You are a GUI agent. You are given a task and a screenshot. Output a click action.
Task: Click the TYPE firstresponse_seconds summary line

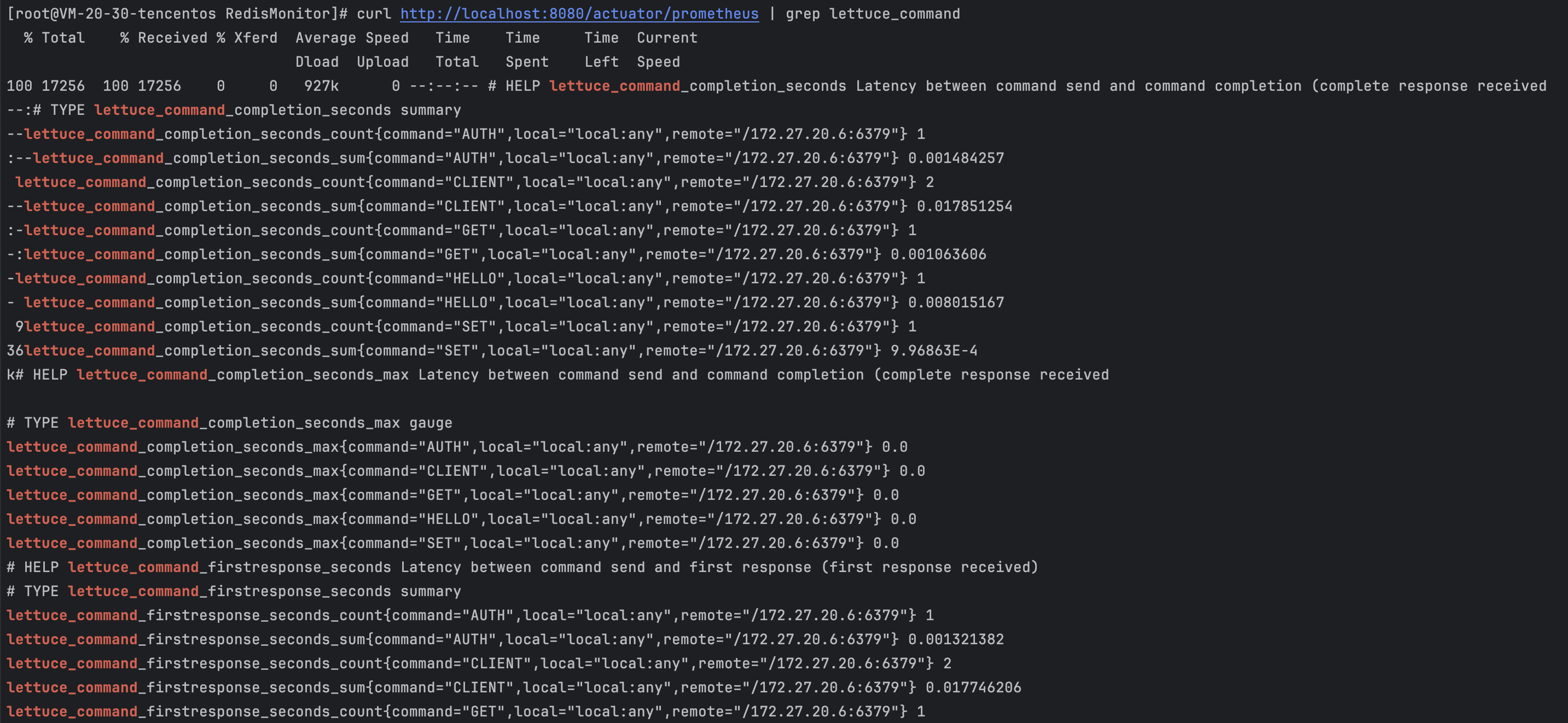pos(234,591)
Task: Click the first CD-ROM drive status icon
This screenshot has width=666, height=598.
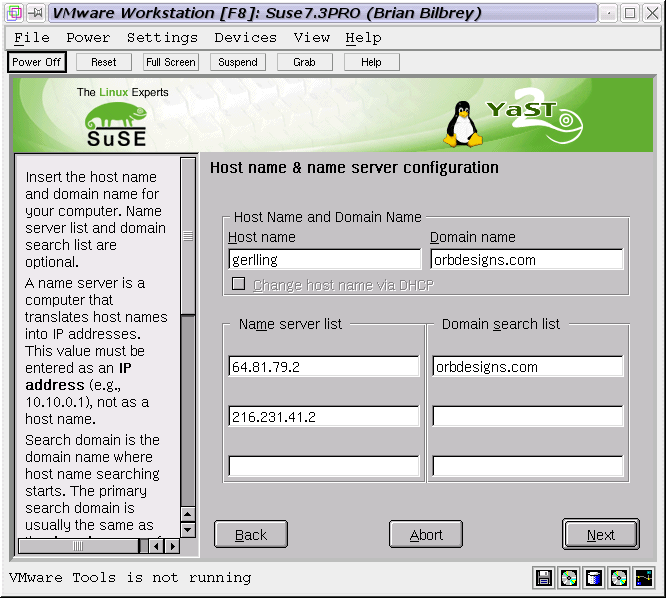Action: pos(569,578)
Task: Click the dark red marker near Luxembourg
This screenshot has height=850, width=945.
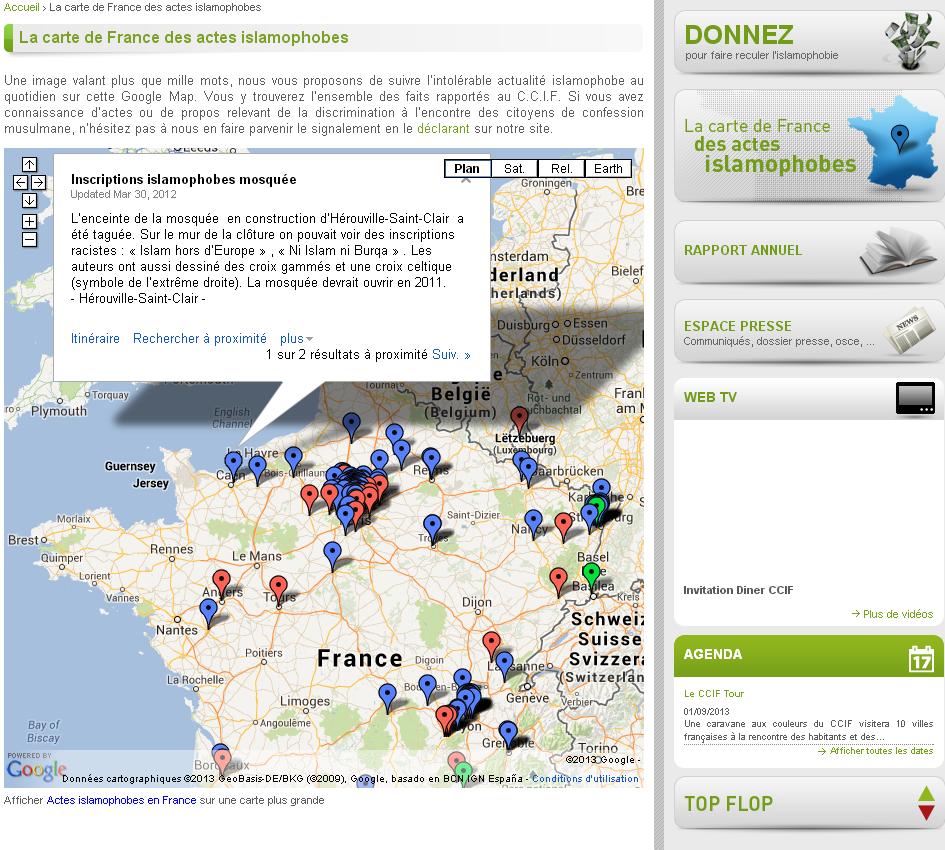Action: click(x=518, y=417)
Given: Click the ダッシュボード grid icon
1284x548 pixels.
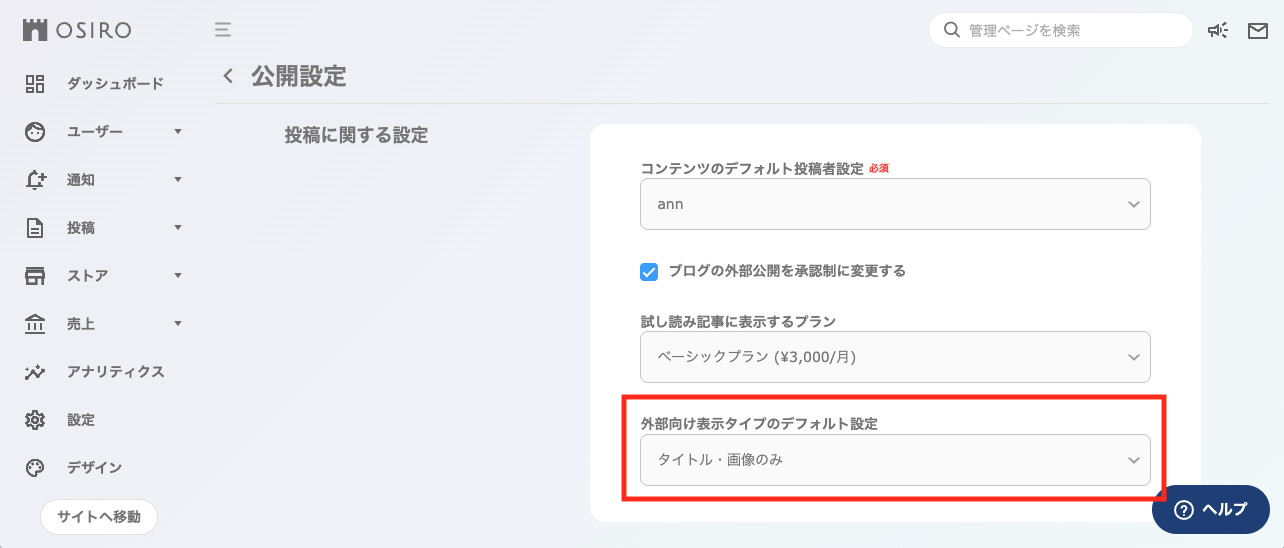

========================================================================

Your reply must contain each entry exactly as written and no pictures.

◆ FINISHED TASK
You are a GUI agent. You are given a task and a screenshot. Output a click action.
Task: Click the TYPE firstresponse_seconds summary line

pos(234,591)
Task: Click the first CD-ROM drive status icon
This screenshot has width=666, height=598.
Action: pos(569,578)
Task: Click the dark red marker near Luxembourg
This screenshot has height=850, width=945.
Action: click(x=518, y=417)
Given: Click the ダッシュボード grid icon
1284x548 pixels.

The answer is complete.